*** Opening of Reading text ***

Protein-ligand docking using differential evolution with an adaptive mechanism

The protein-ligand docking problem plays a crucial role in the drug discovery process and remains challenging in bioinformatics. A successful protein-ligand docking approach depends on two key factors: an efficient search strategy and an effective scoring function. In this study, we attempt to use an adaptive differential evolution (DE) algorithm as the search strategy. The search ability of the proposed DE algorithm is improved by incorporating a parameter adaptation scheme and a modified mutation strategy. In addition, the scoring function of the classical AutoDock Vina suite is employed as the fitness function of the proposed approach. Finally, the performance of the adaptive DE method in solving the protein-ligand docking problem is evaluated on 40 test docking instances. The experimental results and statistical analysis demonstrate the effectiveness of the proposed adaptive DE algorithm compared with five other classical evolutionary algorithms. The results of this study reveal that employing powerful evolutionary algorithms, such as adaptive DE, contributes to solving the protein-ligand docking problem. (C) 2021 Elsevier B.V. All rights reserved.

Automated summary

This study utilizes an adaptive differential evolution algorithm and the scoring function of AutoDock Vina to address the protein-ligand docking problem, with experimental results indicating its effectiveness compared to other evolutionary algorithms.

*** Close of Reading text ***
*** Opening of Data provided ***

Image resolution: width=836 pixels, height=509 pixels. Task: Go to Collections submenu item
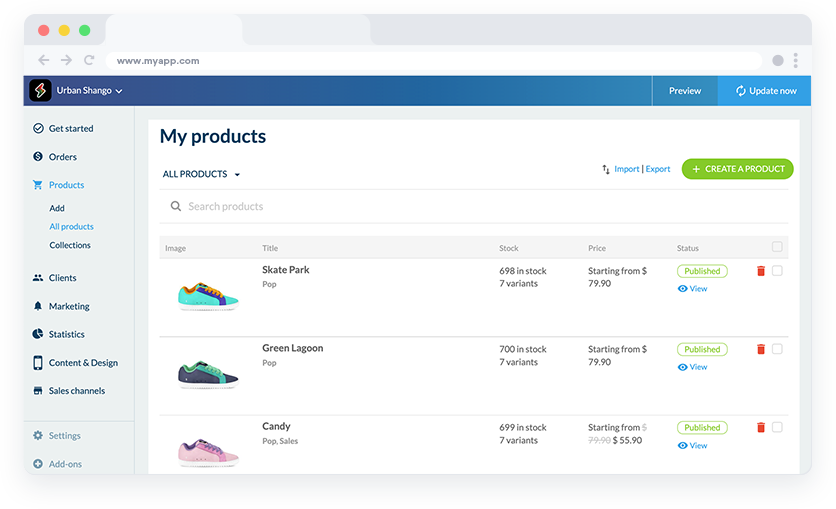(70, 245)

*** Close of Data provided ***

• **Task 1**
In one to three sentences, explain how the docking text says the search ability of the proposed differential evolution algorithm is improved.
• **Task 2**
Retype the part of the docking text starting at "This study utilizes" and ending at "other evolutionary algorithms.".

• **Task result 1**
The search ability of the proposed differential evolution algorithm is improved by adding two things: a parameter adaptation scheme and a modified mutation strategy.

• **Task result 2**
This study utilizes an adaptive differential evolution algorithm and the scoring function of AutoDock Vina to address the protein-ligand docking problem, with experimental results indicating its effectiveness compared to other evolutionary algorithms.